サインイン ログの条件付きアクセス ポリシーの項目を確認すると、期待通り認証コンテキストに割り当てたポリシーが適用されていることが確認できます。

適用された条件付きアクセス

Note

サインインログから条件付きアクセス ポリシーの適用状況を確認する方法は、「現時点ではこれにはアクセスできません」 エラーについて を参照下さい。

プロトコルの詳細を見てみる

機能紹介はここまでですが、今回はもう少し認証コンテキストが動作する仕組みを見てみましょう。SharePoint Online へアクセスをする際には Azure AD で OpenID Connect を利用した認証が実施されます。つまり、SharePoint Online から Azure AD に対し、ID トークンを発行するための認可リクエストが送信されています。
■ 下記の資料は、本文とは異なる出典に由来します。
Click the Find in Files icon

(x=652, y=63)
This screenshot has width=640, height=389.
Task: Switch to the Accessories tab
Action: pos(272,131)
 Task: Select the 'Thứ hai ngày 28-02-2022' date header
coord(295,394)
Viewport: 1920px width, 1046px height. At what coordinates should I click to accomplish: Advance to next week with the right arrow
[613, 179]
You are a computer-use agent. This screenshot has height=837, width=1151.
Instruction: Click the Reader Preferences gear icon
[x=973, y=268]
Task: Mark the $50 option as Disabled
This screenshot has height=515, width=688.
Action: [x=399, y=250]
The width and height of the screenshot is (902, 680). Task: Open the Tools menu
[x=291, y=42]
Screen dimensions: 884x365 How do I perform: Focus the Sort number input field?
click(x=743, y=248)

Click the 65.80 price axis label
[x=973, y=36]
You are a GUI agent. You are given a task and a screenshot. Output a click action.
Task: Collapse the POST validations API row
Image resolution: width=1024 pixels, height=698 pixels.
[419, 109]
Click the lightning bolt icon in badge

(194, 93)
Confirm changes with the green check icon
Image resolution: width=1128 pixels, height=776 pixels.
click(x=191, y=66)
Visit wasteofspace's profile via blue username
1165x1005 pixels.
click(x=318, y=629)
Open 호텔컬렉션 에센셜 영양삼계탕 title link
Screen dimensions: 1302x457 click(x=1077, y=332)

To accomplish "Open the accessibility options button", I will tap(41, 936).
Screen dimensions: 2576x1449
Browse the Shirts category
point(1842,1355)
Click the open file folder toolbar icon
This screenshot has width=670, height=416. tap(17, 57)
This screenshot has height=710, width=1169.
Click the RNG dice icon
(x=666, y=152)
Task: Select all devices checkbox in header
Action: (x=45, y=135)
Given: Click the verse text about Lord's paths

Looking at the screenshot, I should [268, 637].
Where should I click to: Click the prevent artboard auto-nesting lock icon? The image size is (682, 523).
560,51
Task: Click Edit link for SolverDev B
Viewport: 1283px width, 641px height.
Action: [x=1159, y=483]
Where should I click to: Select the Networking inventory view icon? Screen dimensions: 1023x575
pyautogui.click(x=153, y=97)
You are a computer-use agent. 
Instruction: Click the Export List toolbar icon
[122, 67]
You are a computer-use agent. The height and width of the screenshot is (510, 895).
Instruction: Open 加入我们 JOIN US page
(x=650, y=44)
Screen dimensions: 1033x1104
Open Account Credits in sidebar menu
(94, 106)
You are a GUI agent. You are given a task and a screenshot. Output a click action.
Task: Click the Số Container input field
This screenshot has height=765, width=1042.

そこでブラウザーの F12 ツールなどを利用し、条件付きアクセス ポリシーでブロックされた際の通信トレースを取得してみます。
以下の通信は、認証コンテキストを設定した SharePoint サイトにアクセスを行った際、Azure AD に送信された認可リクエストの中身です。ここで注目してほしいのは claims パラメータの中身です。

claims パラメーター

claims パラメータは OpenID Connect Core で定義されている トークンに含めてほしいクレームを定義するパラメータです。ここでは id_token に acrs クレームを含めるよう、指示をしています。
acrs クレームは、OpenID Connect の acr (Authentication Context Class Reference) クレーム と同じような動作をするクレームで、以下のように認証コンテキストを指定することで、ID トークンの発行時に 指定された認証コンテキストに適用された条件付きアクセス ポリシーを完了させることを要求します。

{ 
"id_token":{
"acrs":{
"essential":true,
"value":"c2" //認証コンテキストの ID
},
"xms_cc":{
"values":["CP1"] //クレーム チャレンジ対応クライアントを要求
}
}
}

上記の例では、c2 つまり、Require_CompliantDevice の認証コンテキストを指定して、ID トークンの発行を要求していることがわかります。

c2 の認証コンテキスト

認証コンテキストに割り当てられた条件付きアクセス ポリシーを突破したかどうかは、発行される ID トークンの acrs クレームを確認することで判定が可能です。実際に条件付きアクセス ポリシーを突破した状態でアクセスを行った際には、以下のように acrs クレームが含まれる ID トークンが発行されます

ID トークン

SharePoint Online 側では、acrs クレームをチェックして、本当にユーザーが認証コンテキストを満たす認証を実施したかを判定できます。

Note

xms_cc オプションはクライアント アプリケーションがクレーム チャレンジに対応しており、API が返却するクレーム チャレンジ ヘッダーを適切に処理できることを示しています。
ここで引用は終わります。